Archaeologists Solve The Mystery Of Deadly “Portal To Hell”
In southern Turkey in the ancient city of Hierapolis, there lies an ancient temple dubbed the “Portal to Hell.”
For centuries, there have been a series of unexplained deaths near the temple, as any beast that’s come in contact with it has dropped dead under mysterious circumstances.
Now, however, researchers have finally solved the mystery, which was hinted at in ancient writings.
Ancient Greek geographer Strabo referred to the temple as a deadly place to set foot: “This space is full of a vapour so misty and dense that one can scarcely see the ground,” he wrote. “Any animal that passes inside meets instant death. I threw in sparrows and they immediately breathed their last and fell.”
His writings have some truth to them, as birds have recently been found dead near the entrance, apparently after attempting to enter through the door. Also, “vapour” proved to be the key note in his account.

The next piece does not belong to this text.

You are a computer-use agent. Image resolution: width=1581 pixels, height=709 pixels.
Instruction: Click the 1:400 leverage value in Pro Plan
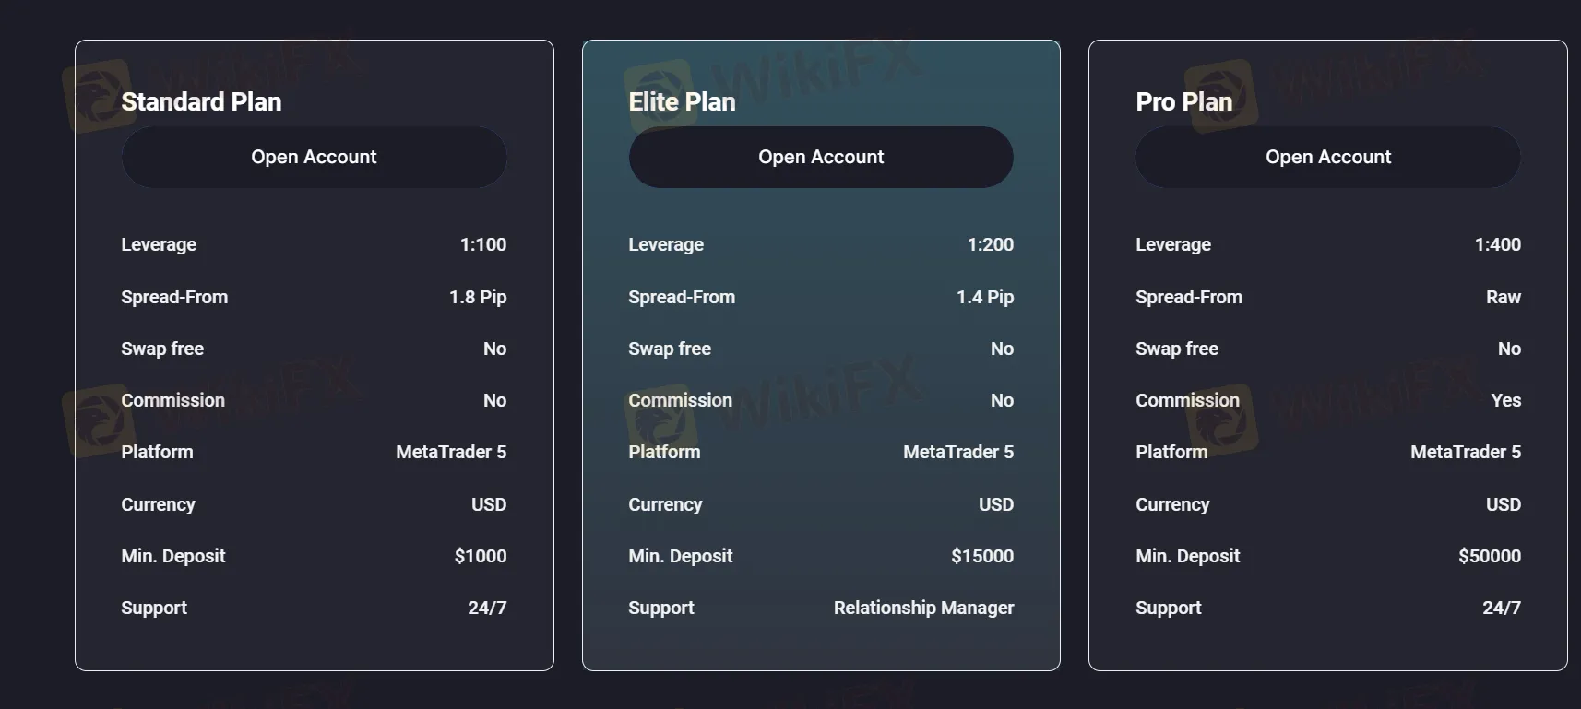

Indeed, archeologist Francesco D’Andria says that the area’s lethal properties could be seen almost immediately. D’Andria also claims they found evidence that birds were given to pilgrims to test the effects of the cave, as well noted the rumor that priests sacrificed bulls to the underworld gods while hallucinating from the toxic fumes.
The researchers consequently found that deadly concentrations of C02 gas were near the entrance to the temple. The toxicity levels of those fumes led the archeologists to believe that the temple sits above a fault line.
As exciting as the discovery of the gateway to the underworld would be, this is simply a case of coincidence.